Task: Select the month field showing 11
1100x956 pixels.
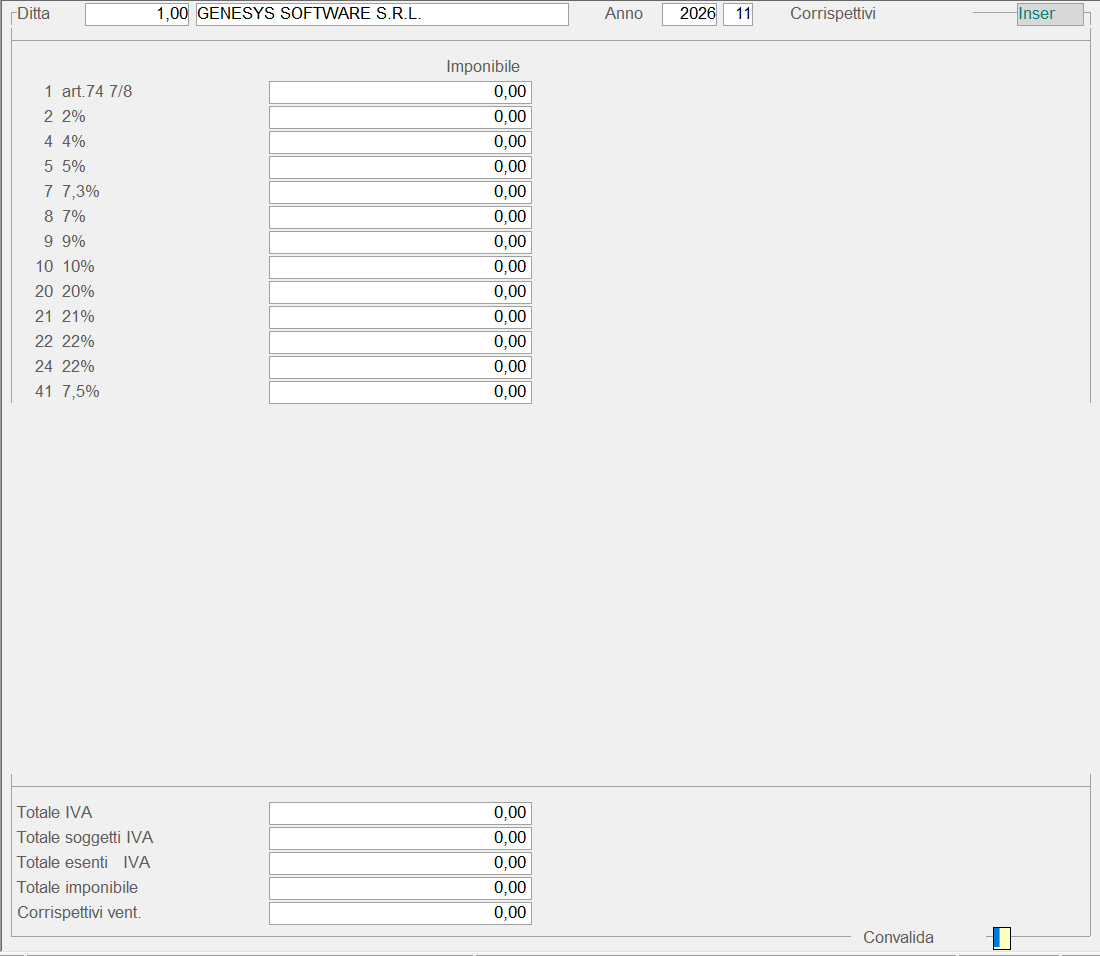Action: (738, 14)
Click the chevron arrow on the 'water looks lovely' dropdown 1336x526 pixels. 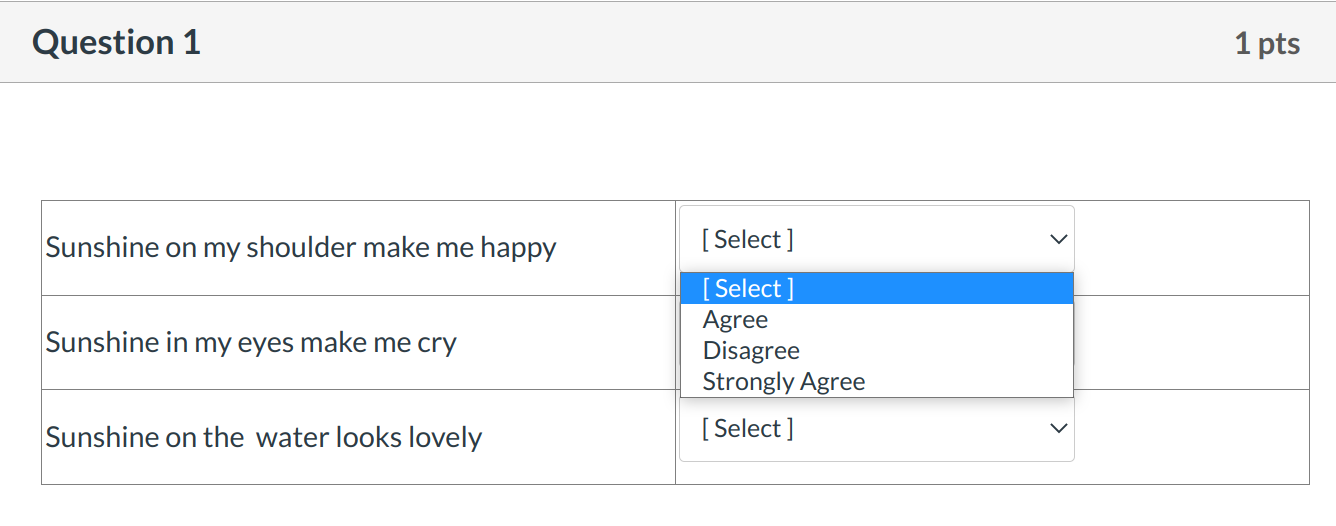1058,429

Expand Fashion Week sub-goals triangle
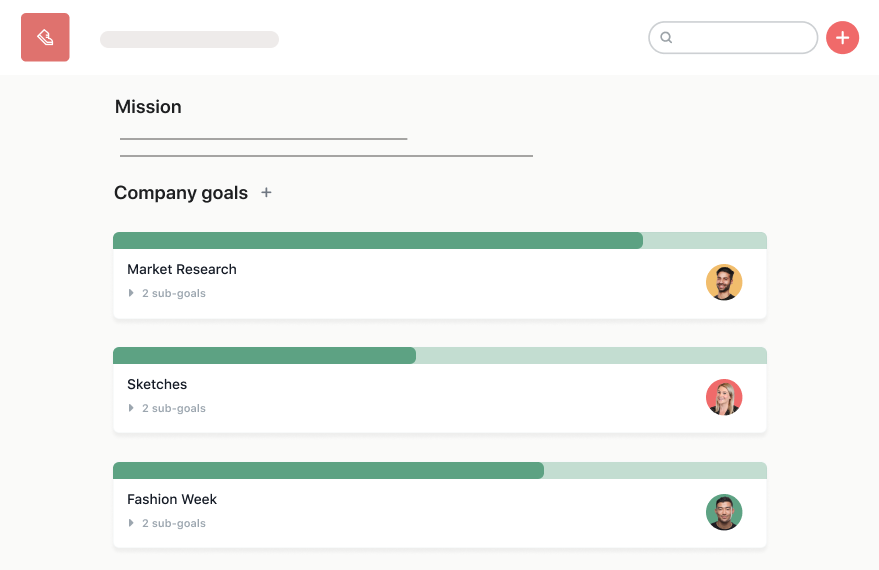[131, 523]
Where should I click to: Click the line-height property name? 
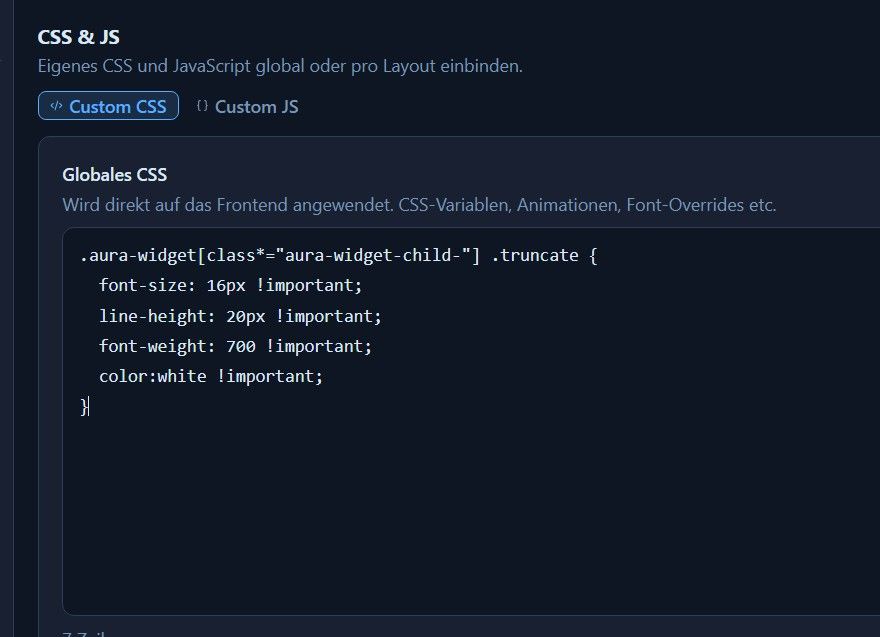(x=153, y=317)
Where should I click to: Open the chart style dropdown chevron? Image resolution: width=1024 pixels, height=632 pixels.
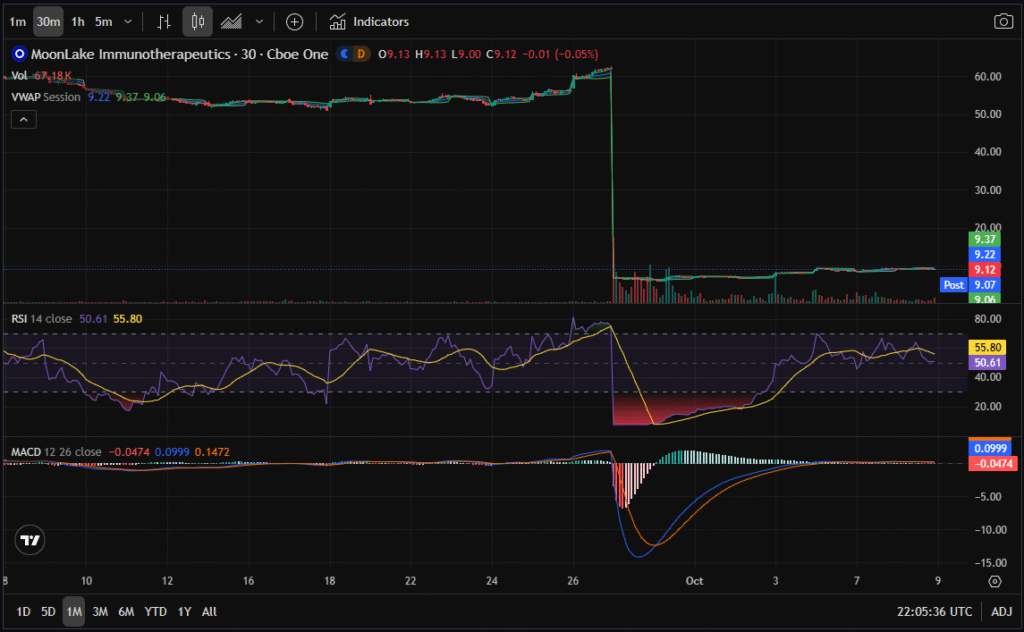point(260,21)
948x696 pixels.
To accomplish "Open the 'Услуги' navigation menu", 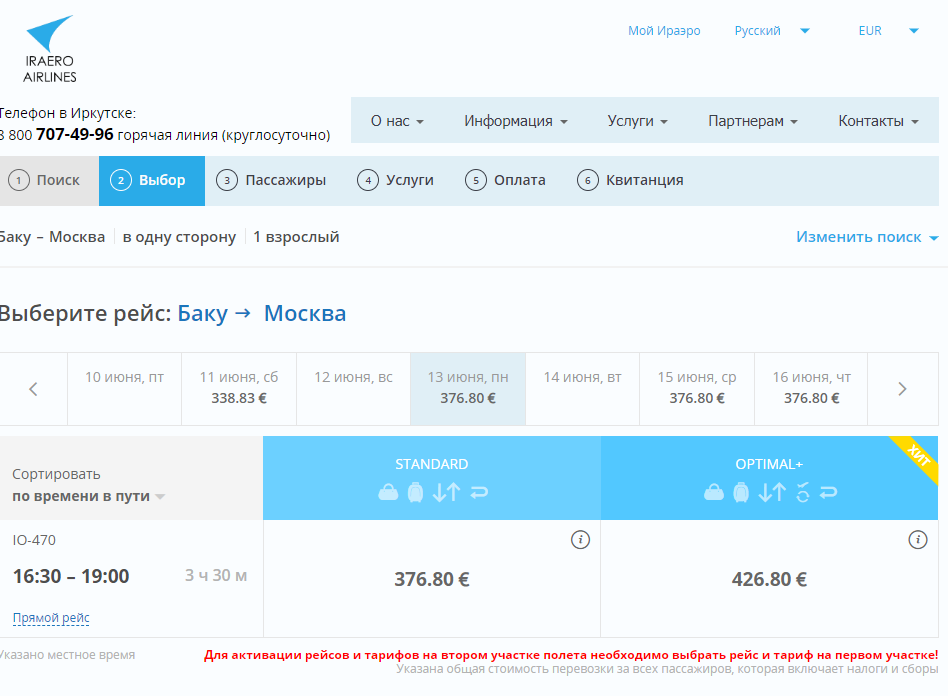I will (x=637, y=121).
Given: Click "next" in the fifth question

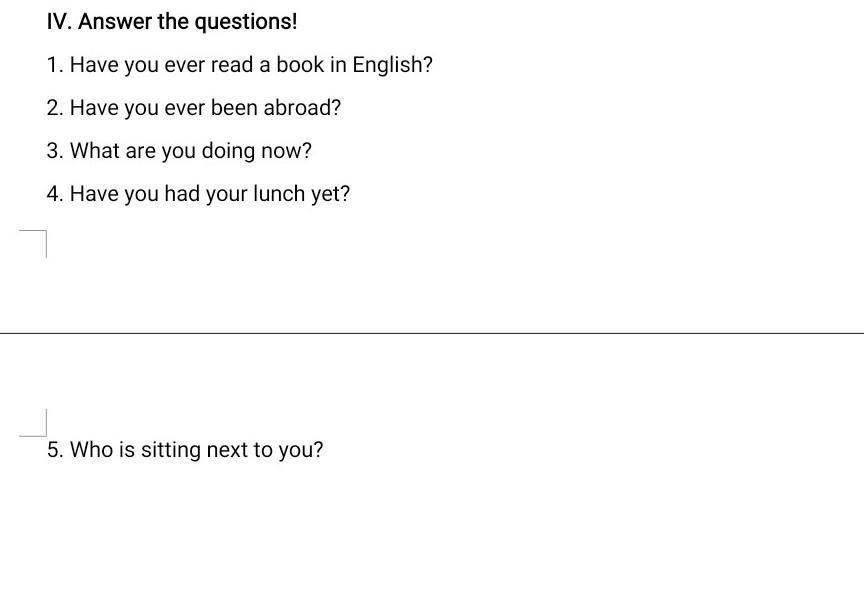Looking at the screenshot, I should pyautogui.click(x=228, y=450).
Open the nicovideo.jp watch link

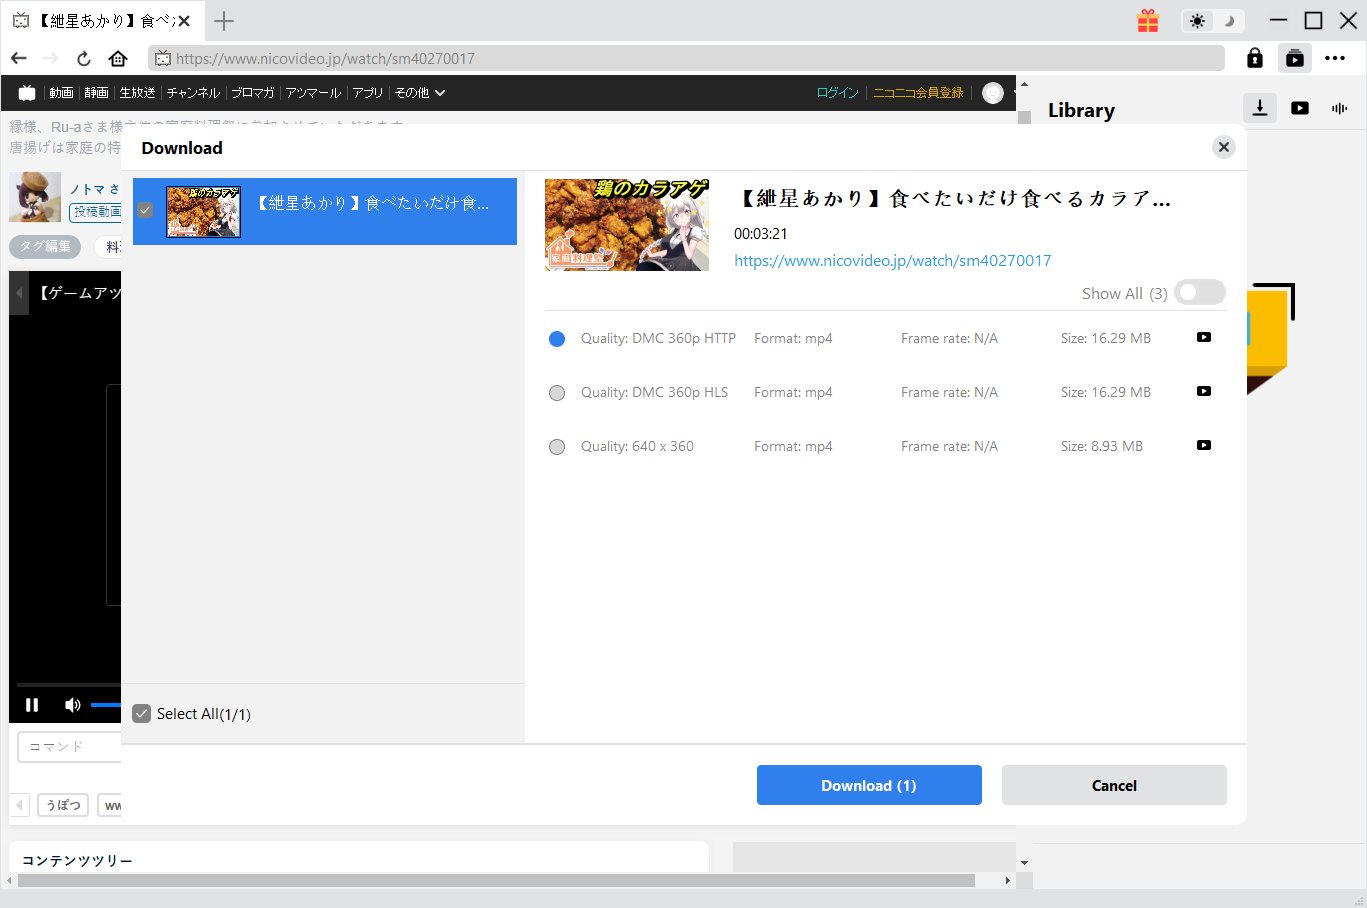[x=892, y=261]
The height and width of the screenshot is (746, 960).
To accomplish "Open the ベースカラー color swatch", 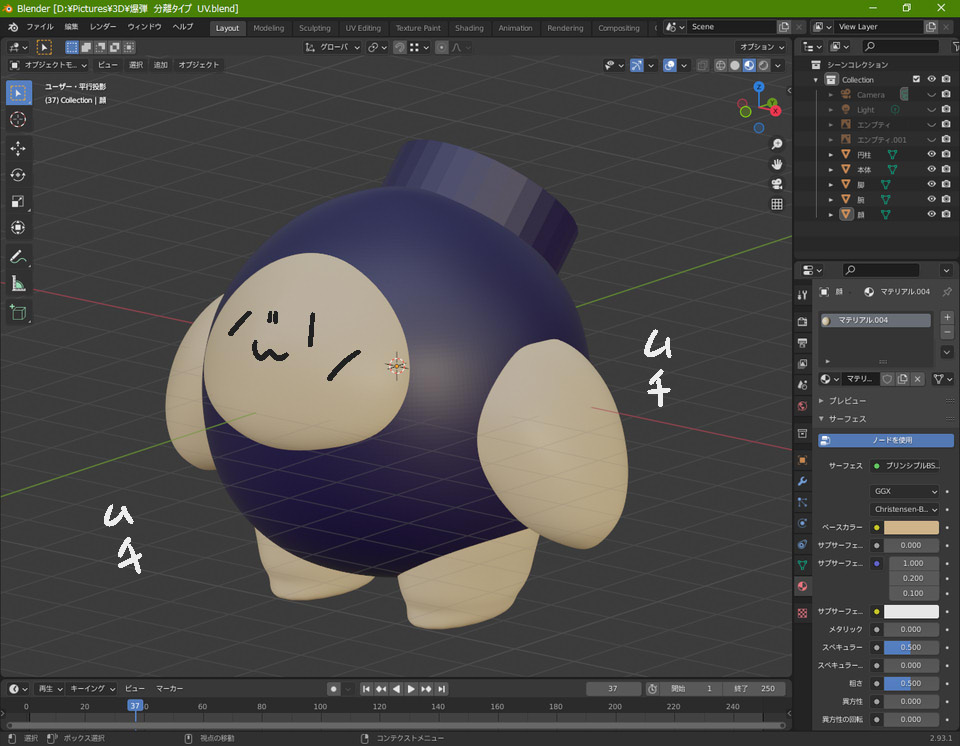I will tap(910, 527).
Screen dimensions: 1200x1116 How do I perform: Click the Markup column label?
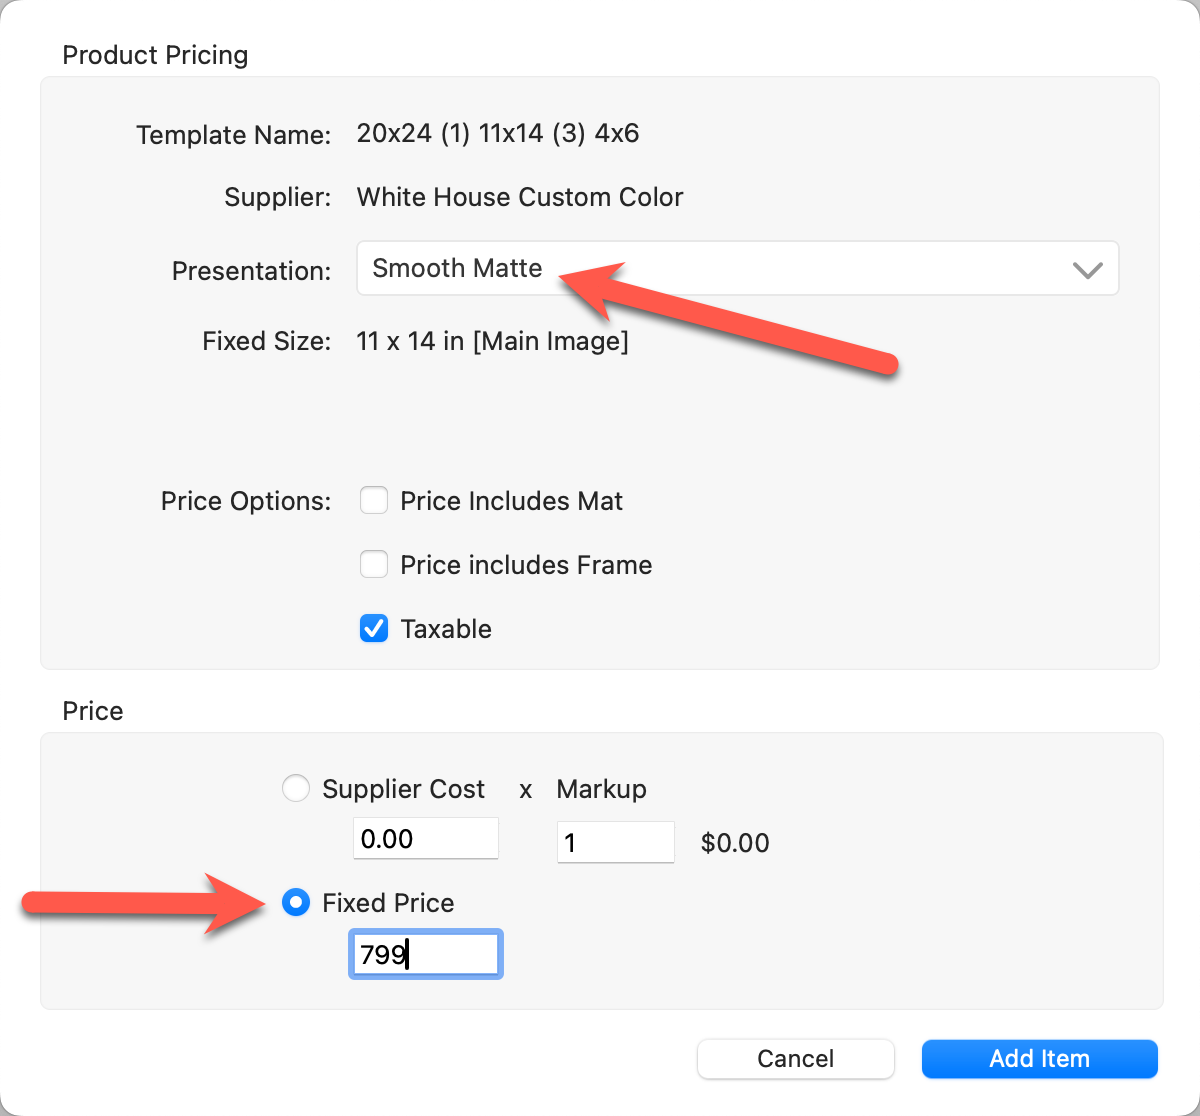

━━━━━━━━━━━━━━━━

WHAT THIS TASK INVOLVES:
Tally the lines of the records that contain the string "height", and give only the number.

WRITTEN REPLY:
3